Required work
Among the lines below, how many have the word "cube"? The reply is that number alone.
Top of Data records
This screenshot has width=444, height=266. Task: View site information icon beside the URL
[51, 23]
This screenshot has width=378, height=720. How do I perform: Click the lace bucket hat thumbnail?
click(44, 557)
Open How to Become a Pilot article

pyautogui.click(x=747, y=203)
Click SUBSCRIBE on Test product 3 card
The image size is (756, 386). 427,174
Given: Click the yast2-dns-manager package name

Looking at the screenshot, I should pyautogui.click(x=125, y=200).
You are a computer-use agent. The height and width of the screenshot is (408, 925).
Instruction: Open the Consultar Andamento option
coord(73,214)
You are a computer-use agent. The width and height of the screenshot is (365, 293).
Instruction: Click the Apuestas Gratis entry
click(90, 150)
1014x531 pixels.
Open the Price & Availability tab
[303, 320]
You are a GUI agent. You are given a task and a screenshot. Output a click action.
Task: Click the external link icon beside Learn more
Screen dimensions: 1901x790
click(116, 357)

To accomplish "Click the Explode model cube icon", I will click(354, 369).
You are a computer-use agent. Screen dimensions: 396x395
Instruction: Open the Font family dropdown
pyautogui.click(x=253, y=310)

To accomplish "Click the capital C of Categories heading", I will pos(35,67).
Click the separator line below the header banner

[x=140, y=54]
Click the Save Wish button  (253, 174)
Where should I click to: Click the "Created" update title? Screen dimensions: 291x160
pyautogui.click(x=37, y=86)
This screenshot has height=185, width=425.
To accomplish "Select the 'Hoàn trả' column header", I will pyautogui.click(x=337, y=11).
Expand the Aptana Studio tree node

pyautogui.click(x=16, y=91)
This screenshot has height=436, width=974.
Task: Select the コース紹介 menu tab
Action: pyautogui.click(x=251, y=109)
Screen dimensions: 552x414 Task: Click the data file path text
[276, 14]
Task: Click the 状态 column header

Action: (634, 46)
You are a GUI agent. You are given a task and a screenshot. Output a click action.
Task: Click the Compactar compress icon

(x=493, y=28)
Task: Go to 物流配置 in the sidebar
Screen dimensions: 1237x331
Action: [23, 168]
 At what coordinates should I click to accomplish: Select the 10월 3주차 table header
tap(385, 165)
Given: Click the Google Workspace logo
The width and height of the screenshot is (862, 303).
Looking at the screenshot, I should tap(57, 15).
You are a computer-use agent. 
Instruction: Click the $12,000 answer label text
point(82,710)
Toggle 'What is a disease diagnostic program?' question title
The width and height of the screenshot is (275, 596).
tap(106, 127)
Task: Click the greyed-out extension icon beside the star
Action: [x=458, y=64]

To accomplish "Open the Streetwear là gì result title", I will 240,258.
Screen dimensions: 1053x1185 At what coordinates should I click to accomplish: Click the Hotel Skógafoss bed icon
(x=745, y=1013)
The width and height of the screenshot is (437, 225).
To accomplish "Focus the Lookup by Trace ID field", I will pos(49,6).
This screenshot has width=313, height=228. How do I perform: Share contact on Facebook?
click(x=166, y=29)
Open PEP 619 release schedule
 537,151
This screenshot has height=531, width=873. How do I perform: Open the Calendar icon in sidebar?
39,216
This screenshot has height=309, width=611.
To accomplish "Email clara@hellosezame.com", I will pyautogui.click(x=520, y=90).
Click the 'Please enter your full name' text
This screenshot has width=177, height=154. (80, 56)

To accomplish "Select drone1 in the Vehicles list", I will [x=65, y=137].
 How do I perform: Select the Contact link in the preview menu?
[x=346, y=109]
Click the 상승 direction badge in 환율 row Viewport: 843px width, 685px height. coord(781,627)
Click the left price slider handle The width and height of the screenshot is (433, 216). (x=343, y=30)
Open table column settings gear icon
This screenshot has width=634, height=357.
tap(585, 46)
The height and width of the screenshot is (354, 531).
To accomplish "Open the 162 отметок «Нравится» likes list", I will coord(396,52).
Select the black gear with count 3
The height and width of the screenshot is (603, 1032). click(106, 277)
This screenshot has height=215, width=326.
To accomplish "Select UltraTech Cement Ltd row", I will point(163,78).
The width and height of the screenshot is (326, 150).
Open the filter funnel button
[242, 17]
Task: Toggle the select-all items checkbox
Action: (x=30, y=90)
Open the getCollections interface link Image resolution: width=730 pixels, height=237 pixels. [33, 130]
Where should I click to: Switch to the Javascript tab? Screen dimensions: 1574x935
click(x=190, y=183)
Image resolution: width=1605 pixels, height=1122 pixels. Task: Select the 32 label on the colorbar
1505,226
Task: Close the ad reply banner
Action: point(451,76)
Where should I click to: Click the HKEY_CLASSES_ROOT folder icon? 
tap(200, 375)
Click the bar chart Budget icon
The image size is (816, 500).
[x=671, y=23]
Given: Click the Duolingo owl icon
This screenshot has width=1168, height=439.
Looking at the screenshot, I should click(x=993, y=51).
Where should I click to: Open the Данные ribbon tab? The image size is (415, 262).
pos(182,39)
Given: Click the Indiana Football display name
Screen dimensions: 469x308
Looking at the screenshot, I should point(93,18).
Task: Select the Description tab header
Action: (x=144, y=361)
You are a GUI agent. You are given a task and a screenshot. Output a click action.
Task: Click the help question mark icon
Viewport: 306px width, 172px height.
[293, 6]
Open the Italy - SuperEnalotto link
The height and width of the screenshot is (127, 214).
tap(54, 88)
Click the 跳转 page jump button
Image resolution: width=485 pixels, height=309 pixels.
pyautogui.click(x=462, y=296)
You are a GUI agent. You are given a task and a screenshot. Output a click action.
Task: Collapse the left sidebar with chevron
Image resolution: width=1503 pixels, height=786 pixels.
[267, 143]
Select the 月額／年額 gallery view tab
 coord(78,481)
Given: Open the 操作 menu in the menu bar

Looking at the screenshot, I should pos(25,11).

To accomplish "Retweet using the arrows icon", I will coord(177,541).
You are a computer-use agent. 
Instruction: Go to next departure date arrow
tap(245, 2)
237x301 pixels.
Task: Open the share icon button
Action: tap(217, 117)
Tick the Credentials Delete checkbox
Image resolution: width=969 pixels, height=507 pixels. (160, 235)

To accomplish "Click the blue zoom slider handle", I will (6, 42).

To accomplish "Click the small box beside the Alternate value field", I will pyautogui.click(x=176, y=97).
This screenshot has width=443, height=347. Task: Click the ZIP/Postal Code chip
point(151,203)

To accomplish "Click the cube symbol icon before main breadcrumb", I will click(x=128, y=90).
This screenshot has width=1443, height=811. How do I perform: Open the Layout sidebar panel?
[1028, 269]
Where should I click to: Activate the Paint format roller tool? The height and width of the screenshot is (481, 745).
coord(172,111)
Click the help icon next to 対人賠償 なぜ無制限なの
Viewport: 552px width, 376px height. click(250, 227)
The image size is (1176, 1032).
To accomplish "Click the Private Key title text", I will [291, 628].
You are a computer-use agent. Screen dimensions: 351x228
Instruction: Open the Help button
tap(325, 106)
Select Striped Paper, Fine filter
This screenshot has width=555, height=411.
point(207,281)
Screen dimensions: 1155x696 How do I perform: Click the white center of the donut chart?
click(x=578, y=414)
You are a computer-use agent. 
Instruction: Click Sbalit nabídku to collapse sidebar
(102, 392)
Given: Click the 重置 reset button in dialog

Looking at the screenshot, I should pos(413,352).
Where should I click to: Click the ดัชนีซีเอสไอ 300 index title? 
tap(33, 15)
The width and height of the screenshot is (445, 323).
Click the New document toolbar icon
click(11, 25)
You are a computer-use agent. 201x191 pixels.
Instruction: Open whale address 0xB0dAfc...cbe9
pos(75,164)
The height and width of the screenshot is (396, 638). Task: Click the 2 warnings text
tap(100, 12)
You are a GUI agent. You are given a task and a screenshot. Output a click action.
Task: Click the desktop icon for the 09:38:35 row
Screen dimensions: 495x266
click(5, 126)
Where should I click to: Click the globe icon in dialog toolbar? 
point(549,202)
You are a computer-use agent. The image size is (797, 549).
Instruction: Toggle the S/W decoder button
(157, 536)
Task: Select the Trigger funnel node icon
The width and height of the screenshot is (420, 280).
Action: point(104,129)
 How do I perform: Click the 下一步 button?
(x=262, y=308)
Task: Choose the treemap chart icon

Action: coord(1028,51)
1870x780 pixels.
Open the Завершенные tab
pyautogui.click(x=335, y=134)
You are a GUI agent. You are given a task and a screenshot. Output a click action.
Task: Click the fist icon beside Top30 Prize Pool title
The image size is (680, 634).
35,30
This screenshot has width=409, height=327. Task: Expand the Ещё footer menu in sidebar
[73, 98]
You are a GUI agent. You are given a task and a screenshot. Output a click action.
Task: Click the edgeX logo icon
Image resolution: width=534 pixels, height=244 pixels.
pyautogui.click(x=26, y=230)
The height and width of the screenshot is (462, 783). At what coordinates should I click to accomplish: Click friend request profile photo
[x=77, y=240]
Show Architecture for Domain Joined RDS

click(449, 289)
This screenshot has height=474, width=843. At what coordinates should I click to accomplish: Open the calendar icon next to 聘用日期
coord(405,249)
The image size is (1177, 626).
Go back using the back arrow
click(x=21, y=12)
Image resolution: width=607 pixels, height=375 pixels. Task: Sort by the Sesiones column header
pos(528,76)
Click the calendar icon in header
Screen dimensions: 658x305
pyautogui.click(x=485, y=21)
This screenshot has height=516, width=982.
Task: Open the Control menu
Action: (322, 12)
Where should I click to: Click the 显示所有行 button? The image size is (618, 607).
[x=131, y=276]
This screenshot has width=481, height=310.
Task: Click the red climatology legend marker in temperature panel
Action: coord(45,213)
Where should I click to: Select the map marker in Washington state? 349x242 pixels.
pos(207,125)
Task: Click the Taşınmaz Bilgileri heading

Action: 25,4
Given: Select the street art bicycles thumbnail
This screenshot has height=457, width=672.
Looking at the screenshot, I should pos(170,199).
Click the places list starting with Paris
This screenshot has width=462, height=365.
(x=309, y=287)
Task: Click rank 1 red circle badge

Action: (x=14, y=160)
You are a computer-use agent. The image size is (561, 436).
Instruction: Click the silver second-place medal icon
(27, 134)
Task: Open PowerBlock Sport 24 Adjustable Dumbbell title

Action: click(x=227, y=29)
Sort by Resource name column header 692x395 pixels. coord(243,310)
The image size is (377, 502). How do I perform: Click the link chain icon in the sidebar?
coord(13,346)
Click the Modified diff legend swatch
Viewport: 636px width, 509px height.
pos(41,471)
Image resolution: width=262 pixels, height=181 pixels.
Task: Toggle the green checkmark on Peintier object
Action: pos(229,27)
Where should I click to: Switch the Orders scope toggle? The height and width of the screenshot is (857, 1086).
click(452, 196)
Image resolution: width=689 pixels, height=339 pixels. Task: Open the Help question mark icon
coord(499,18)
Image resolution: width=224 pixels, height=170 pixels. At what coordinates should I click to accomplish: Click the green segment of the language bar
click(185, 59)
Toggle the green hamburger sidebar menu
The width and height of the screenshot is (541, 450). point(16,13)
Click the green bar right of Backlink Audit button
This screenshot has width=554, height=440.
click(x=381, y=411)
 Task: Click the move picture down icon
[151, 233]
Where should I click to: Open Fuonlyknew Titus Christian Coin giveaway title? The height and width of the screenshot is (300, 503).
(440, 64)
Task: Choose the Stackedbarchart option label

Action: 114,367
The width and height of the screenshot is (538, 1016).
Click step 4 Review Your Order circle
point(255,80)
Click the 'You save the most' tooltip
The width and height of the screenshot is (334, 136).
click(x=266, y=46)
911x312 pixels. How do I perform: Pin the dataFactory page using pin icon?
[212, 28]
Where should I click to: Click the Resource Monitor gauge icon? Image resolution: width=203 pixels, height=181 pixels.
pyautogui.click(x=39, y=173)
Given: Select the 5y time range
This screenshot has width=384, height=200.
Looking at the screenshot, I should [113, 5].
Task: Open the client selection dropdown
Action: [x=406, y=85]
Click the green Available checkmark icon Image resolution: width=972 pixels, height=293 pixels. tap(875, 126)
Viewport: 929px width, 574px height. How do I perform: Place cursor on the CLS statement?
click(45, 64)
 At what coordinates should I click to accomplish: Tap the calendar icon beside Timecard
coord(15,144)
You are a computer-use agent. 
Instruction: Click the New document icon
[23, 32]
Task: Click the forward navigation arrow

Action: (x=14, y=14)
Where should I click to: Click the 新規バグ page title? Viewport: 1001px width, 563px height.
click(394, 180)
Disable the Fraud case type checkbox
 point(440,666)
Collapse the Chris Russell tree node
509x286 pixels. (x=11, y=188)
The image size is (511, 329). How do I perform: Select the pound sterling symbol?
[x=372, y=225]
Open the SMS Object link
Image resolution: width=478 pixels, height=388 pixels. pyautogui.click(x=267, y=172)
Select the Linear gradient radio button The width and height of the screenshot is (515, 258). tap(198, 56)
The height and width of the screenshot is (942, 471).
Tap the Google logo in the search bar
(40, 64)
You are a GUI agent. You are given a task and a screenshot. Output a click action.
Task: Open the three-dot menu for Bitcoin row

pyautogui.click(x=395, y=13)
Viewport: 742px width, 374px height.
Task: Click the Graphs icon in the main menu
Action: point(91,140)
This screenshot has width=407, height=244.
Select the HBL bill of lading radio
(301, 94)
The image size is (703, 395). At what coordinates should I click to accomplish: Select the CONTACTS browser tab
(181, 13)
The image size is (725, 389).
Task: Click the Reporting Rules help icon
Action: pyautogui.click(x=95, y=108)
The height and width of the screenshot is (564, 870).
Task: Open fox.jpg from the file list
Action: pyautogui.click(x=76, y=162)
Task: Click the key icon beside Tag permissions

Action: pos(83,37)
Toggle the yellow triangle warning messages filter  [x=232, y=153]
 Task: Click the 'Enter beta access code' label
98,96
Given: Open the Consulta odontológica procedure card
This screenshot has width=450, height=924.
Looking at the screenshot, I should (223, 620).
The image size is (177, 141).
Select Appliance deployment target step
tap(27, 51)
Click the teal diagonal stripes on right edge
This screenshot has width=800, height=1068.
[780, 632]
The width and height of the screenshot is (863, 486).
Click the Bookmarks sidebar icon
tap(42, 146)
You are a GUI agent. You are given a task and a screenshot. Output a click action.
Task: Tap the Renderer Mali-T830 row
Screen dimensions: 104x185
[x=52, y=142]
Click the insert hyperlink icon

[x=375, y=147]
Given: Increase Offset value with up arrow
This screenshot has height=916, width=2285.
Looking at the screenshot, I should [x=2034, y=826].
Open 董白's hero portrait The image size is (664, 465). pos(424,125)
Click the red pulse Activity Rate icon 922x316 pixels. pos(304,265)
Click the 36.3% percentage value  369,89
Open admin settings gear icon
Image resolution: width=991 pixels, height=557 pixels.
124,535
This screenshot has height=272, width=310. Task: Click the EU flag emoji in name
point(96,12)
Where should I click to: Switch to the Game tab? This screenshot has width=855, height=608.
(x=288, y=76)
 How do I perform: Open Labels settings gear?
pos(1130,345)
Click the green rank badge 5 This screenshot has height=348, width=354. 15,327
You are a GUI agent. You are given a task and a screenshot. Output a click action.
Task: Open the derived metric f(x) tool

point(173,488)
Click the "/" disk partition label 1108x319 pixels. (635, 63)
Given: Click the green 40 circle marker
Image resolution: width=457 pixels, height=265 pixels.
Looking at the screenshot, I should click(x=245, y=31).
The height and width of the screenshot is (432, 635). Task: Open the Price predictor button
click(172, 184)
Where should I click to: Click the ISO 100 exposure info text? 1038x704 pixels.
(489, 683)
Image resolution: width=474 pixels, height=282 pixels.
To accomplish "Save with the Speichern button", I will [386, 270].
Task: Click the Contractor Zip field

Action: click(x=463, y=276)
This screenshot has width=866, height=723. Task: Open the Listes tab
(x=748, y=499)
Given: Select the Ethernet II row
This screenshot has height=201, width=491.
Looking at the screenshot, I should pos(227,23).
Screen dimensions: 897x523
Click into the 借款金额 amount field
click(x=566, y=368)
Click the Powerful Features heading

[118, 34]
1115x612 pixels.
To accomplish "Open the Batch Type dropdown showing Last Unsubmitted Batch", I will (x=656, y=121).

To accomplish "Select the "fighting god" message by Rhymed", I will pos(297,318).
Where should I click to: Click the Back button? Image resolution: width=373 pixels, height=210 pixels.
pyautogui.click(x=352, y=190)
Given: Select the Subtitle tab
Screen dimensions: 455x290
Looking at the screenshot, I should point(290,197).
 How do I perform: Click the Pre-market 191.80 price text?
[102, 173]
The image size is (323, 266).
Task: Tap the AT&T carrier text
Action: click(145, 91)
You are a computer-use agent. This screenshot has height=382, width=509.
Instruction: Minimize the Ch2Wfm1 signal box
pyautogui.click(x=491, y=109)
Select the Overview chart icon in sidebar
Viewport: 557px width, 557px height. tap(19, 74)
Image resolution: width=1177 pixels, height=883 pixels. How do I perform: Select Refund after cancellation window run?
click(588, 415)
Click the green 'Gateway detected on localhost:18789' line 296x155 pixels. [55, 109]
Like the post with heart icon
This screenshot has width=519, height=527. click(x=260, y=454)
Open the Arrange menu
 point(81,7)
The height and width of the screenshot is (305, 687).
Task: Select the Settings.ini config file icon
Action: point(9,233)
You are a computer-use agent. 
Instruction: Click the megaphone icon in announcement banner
Bottom of Data records
Exercise answer
2